Buttermore RE (1997) Observations of successful Bombus terrestris (L.) (Hymenoptera: Apidae) colonies in southern Tasmania. Australian Journal of Entomology 36, 251-254.

Hingston AB, Marsden-Smedley J, Driscoll DA, Corbett S, Fenton J, Anderson R, Plowman C, Mowling F, Jenkin M, Matsui K, Bonham KJ, Ilowski M, McQuillan PB, Yaxley B, Reid T, Storey D, Poole L, Mallick SA, Fitzgerald N, Kirkpatrick JB, Febey J, Harwood AG, Michaels KF, Russell MJ, Black PS, Emmerson L, Visoiu M, Morgan J, Breen S, Gates S, Bantich MN, Desmarchelier J M (2001) Extent of invasion of Tasmanian native vegetation by the exotic bumblebee Bombus terrestris (Apoidea: Apidae). Austral Ecology 27, 162-172.
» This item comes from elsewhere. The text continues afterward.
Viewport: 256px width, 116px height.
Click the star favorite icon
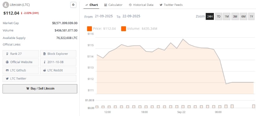coord(73,5)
Hingston AB and McQuillan PB (1998) Does the recently introduced bumblebee Bombus terrestris (Apidae) threaten Australian ecosystems? Australian Journal of Ecology 23, 39-549.

Low T (1999) Feral Future. pp 304-306. Viking (Penguin Books): Melbourne.

Semmens TD (1996) Flower visitation by the bumble bee Bombus terrestris (L.) (Hymenoptera: Apidae) in Tasmania. Australian Entomologist. 23, 33-35.

Simpson S (2002) The reproductive ecology of Cytisus scoparius (L.) Link (Fabaceae): an invasive weedy species infesting Barrington Tops NSW. Unpublished B.Sc.(Hons) thesis, Ecosystem Management, University of New England.